Celebrities and politicians are adding their voices to calls for a boycott of the Beijing 2008 Olympics to push China to use its leverage on Khartoum.

Advocates of a boycott say China, as the largest buyer of Sudan's oil and a veto-wielding member of the United Nations Security Council, is in a unique position to pressure Sudan.  But they say Beijing ignores violence by government-backed militias in Darfur to maintain access to Sudanese oil.

American actress and U.N. Children's Fund goodwill ambassador Mia Farrow recently co-wrote an article in The Wall Street Journal calling for a boycott of the games and accusing Beijing of "bankrolling Darfur's genocide."

French presidential candidate Francois Bayrou has said French athletes should boycott the Beijing Olympics to force China to act on Darfur.

China's Foreign Ministry spokesman Qin Gang says such efforts are misguided and self-serving.

"We do not think it is proper to connect the Darfur problem with the Olympics and we do not think it will be popularly accepted or echoed by people around the world," he said.  "People are wrong if they think they can win votes or increase their reputation [this way]."

Khartoum is accused of supporting militias that have raped and killed hundreds of thousands of civilians in Darfur and left millions homeless in a four-year fight against rebels in the region.

Qin says China is just as concerned about peace in Darfur as the rest of the world.

But while China says it supports the deployment of U.N. peacekeepers, it continues to sell weapons to Khartoum, and last year, along with Russia, abstained from voting on sanctions against Sudan.

The U.S. has accused the Sudanese government of supporting genocide and has led an effort to get U.N. peacekeepers into Darfur.

These are not the first calls for a boycott of the 2008 games.

The media freedom organization Reporters Without Borders started calling for a boycott in 2001, just after the International Olympic Committee chose China to be the 2008 host.

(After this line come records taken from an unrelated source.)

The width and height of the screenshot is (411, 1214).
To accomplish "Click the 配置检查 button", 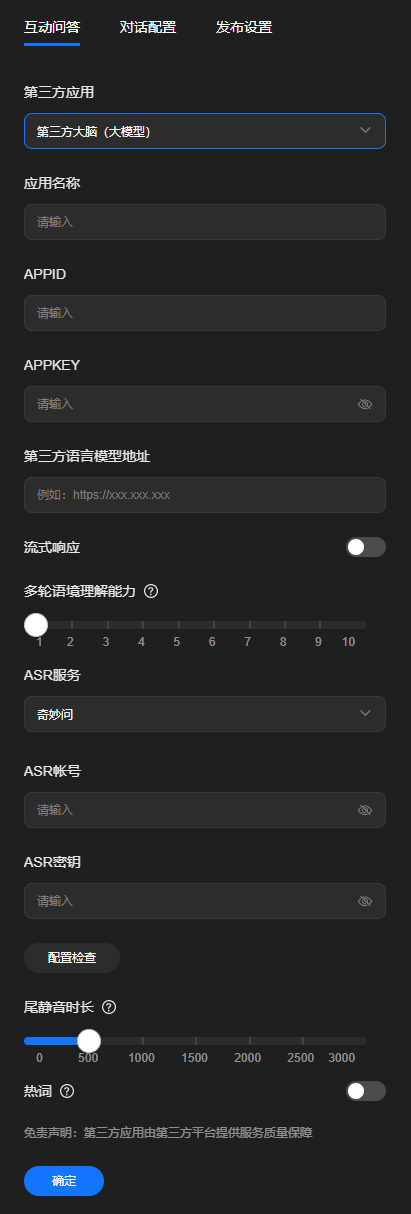I will 72,958.
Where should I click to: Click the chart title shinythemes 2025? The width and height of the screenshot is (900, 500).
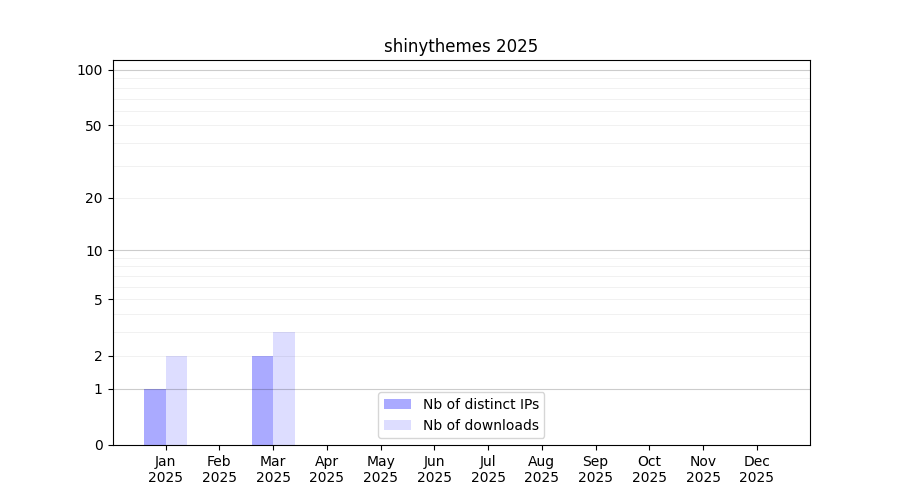pos(461,46)
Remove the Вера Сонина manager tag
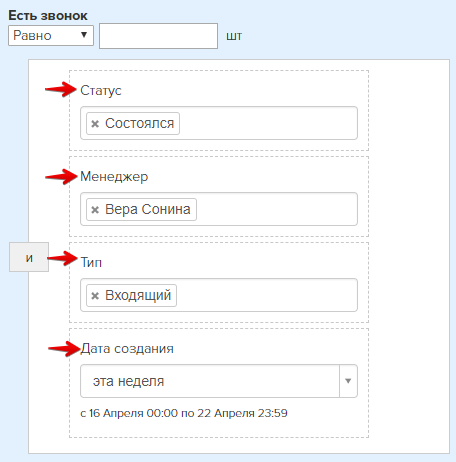The height and width of the screenshot is (462, 456). (95, 210)
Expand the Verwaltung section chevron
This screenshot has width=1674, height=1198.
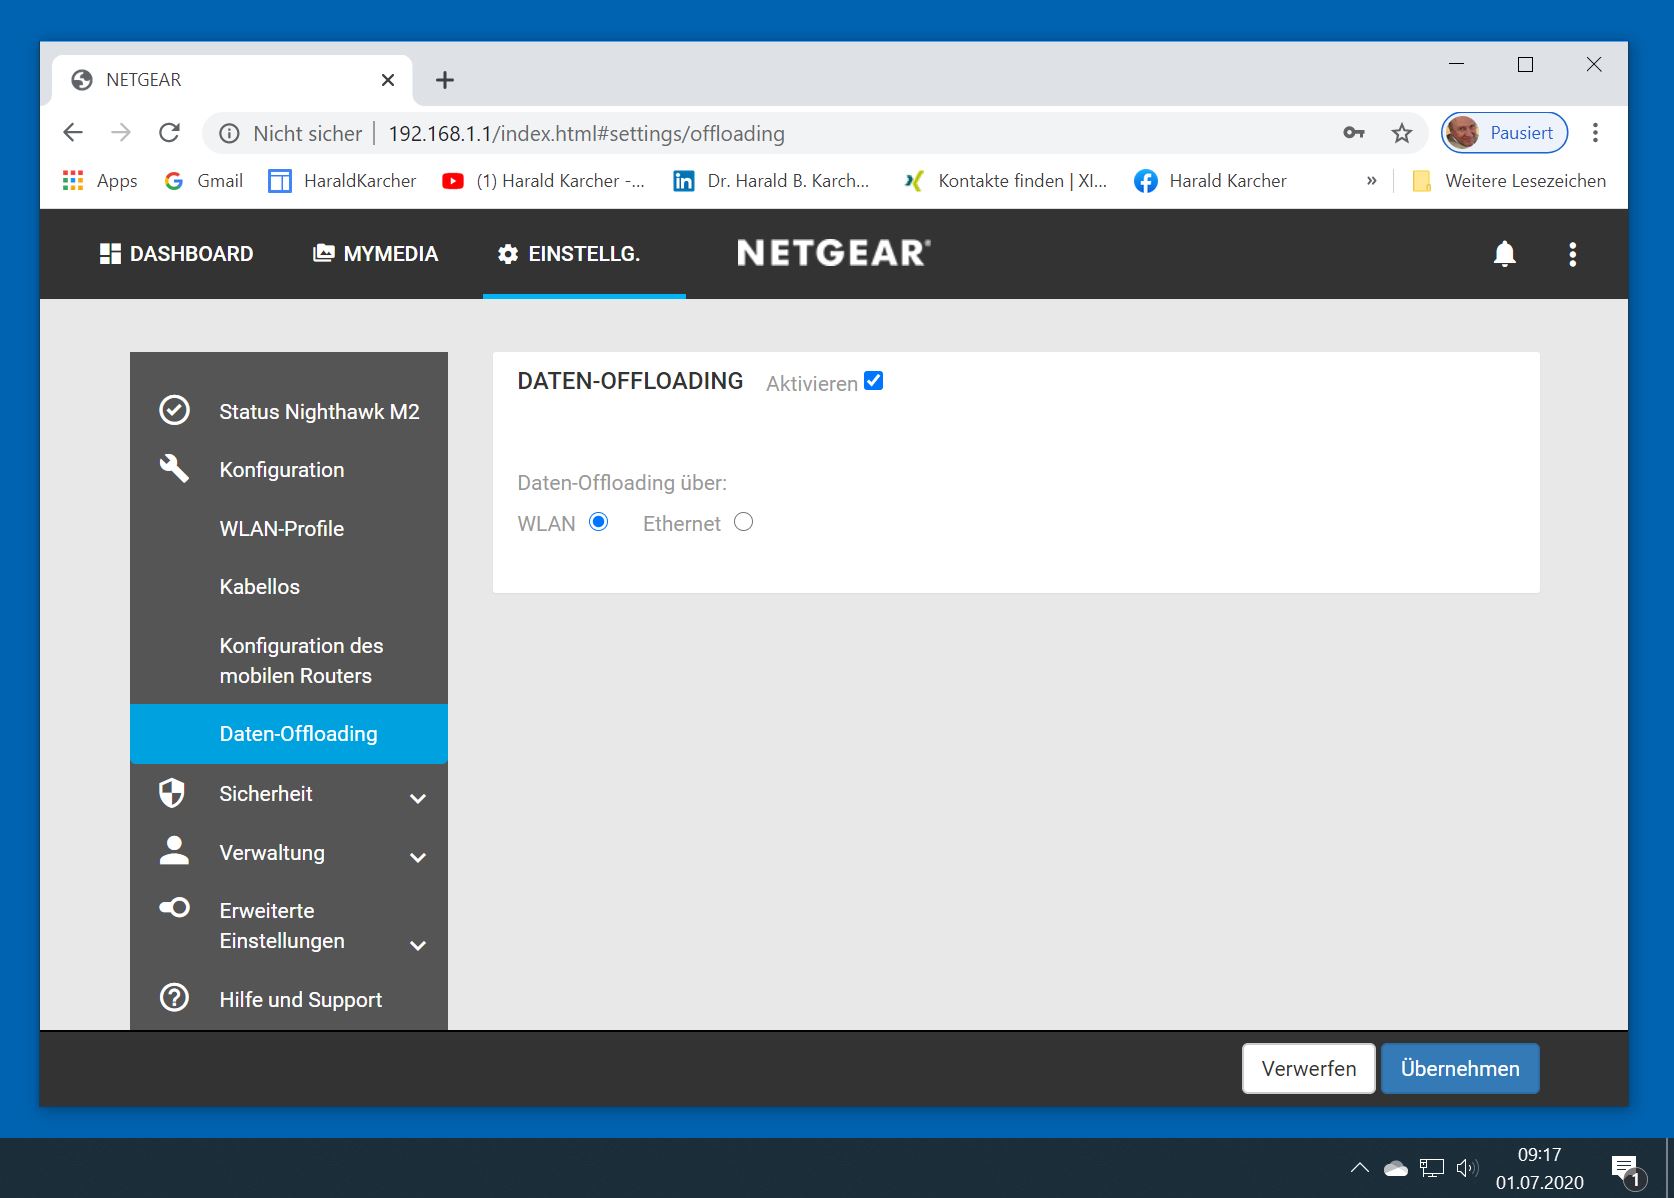pos(418,857)
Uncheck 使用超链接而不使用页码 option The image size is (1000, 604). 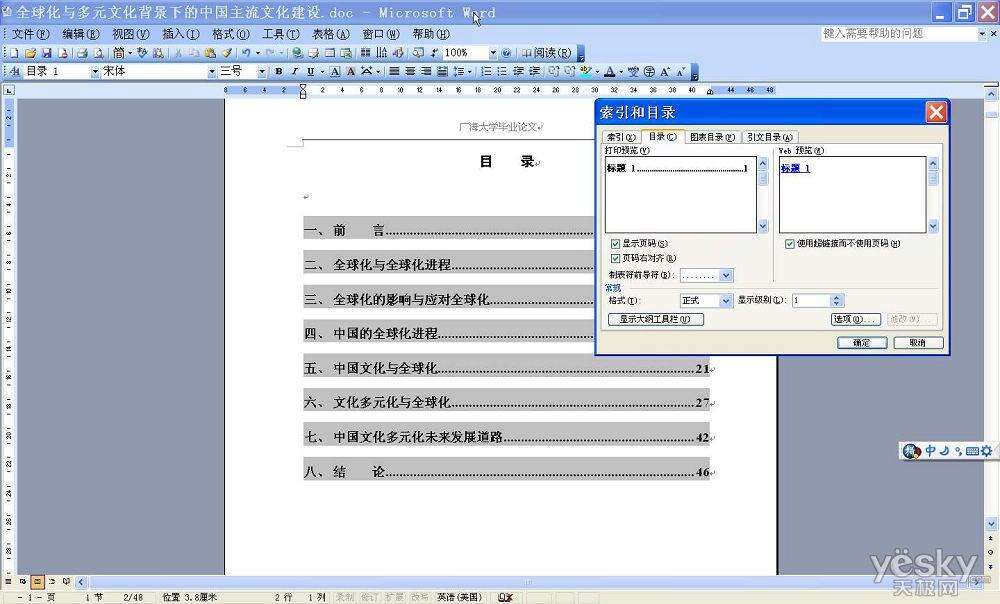(790, 244)
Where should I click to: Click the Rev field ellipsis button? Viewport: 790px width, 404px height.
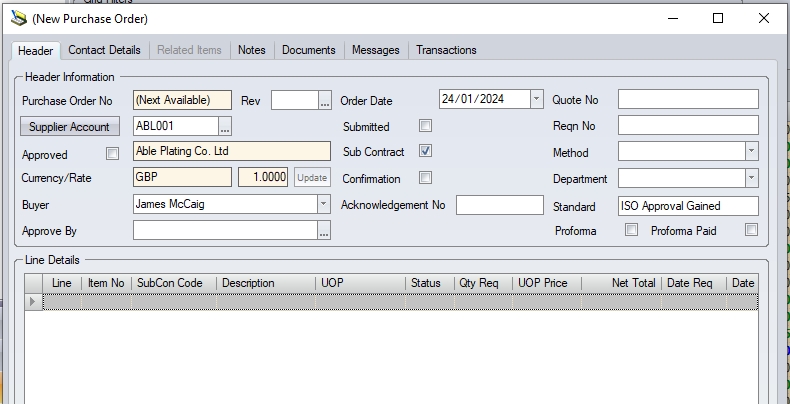pyautogui.click(x=324, y=100)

Vincent Brossel, the head of the Asia Pacific Desk for Reporters Without Borders, says Beijing does not deserve to host the Olympics, because it continues to restrict freedom of speech and persecutes people for their political and religious beliefs.

"The human rights problem is still there and there is a concern, even at the IOC, that the human rights situation can jeopardize the success of the games and can put in danger all these universal values that are supposedly supported by the games," he said.

Brossel says tens of thousands have signed an online petition to support a boycott, but he says no government supports it.  He also acknowledges arguments that having Beijing host the Olympic Games may also help to improve human rights by putting the international spotlight on China.